Visa requirements for Swiss citizens are administrative entry restrictions by the authorities of other states placed on citizens of Switzerland. As of 13 April 2021, Swiss citizens had visa-free or visa-on-arrival access to 187 countries and territories, ranking the Swiss passport 7th in terms of travel freedom (tied with the passports of Belgium, New Zealand, the United Kingdom, and the United States), and the highest of the EFTA member states, according to the 2021 Henley Passport Index.

As a member state of the European Free Trade Association (EFTA), Swiss citizens enjoy freedom of movement to live and work in Iceland, Norway and Liechtenstein in accordance with the EFTA convention. Moreover, by virtue of Switzerland's bilateral agreements with the EU, Swiss citizens also have freedom of movement in all EU member states. All EFTA and EU citizens are not only visa-exempt but are legally entitled to enter and reside in each other's countries.
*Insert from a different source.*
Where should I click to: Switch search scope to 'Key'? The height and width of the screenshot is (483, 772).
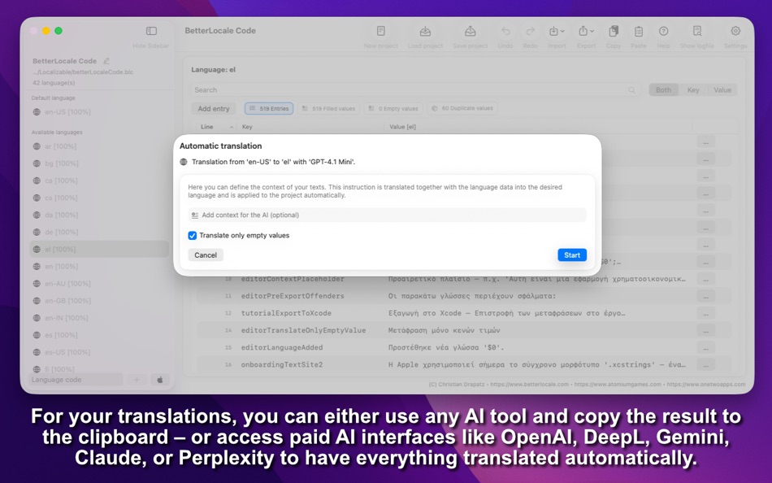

In order to travel to another country, a Swiss citizen requires a passport, except travel to EFTA and EU countries, European microstates, Greenland (de facto), Turkey, and on organized tours to Tunisia, where the Swiss identity card is valid.

Visa requirements map

Visa requirements

Consular protection of Swiss citizens abroad

The Federal Department of Foreign Affairs (FDFA) (German: Eidgenössisches Departement für auswärtige Angelegenheiten EDA,  French: Département fédéral des affaires étrangères DFAE, Italian: Dipartimento federale degli affari esteri DFAE, Romansh: ) regularly publishes travel warnings on its website and allows Swiss citizens to register on the online portal itineris or the mobile app Travel Admin before they travel abroad. Registered persons will receive a message if the situation in their destination country changes  for the worse.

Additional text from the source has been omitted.